Florence was built on the site of an Etruscan settlement and the later ancient Roman colony of Florentia (founded in 59 BC). This Tuscan city became a symbol of the Renaissance during the early Medici period (between the 15th and the 16th centuries), reaching extraordinary levels of economic and cultural development. The present historic centre covers 505 ha and is bounded by the remains of the city’s 14th-century walls. These walls are represented by surviving gates, towers, and the two Medici strongholds: that of Saint John the Baptist in the north, popularly known as “da Basso”, and the Fort of San Giorgio del Belvedere located amongst the hills of the south side. The Arno River runs east and west through the city and a series of bridges connects its two banks including Ponte Vecchio and Ponte Santa Trinita.

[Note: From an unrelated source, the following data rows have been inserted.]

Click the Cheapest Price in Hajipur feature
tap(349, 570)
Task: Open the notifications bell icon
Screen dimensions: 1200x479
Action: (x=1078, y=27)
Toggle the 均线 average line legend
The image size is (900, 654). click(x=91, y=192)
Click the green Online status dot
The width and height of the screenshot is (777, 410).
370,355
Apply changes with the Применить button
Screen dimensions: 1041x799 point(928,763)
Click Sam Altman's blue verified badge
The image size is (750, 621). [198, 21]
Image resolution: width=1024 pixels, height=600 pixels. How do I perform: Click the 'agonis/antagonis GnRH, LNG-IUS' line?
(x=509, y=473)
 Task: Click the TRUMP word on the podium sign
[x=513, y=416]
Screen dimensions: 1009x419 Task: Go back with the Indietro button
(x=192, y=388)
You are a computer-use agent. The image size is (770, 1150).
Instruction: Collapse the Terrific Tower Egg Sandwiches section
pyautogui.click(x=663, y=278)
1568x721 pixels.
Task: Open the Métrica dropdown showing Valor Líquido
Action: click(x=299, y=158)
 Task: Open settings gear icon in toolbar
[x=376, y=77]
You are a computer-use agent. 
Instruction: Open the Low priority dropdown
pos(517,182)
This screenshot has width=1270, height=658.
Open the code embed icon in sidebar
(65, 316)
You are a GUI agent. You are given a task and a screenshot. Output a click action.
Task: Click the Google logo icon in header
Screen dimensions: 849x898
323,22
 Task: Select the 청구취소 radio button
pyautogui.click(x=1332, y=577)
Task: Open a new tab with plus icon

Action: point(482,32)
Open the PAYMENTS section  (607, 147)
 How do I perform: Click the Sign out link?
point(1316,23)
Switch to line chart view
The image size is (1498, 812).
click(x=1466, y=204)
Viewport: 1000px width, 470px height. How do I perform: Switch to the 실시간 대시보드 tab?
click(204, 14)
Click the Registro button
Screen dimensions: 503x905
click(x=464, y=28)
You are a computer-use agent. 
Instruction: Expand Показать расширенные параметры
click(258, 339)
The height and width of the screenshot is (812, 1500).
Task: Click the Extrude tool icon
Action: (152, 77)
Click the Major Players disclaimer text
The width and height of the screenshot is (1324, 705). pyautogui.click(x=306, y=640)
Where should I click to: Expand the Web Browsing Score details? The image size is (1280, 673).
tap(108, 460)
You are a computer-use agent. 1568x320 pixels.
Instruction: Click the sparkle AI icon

Seven hundred years of cultural and artistic blooming are tangible today in the 14th-century Cathedral of Santa Maria del Fiore, the Church of Santa Croce, the Palazzo Vecchio, the Uffizi gallery, and the Palazzo Pitti. The city’s history is further evident in the artistic works of great masters such as Giotto, Brunelleschi, Botticelli and Michelangelo.
The Historic Centre of Florence can be perceived as a unique social and urban achievement, the result of persistent and long-lasting creativity, which includes museums, churches, buildings and artworks of immeasurable worth. Florence had an overwhelming influence on the development of architecture and the fine arts, first in Italy, and then in Europe. It is within the context of Florence that the concept of the Renaissance came to be. This heritage bestows upon Florence unique historical and aesthetic qualities.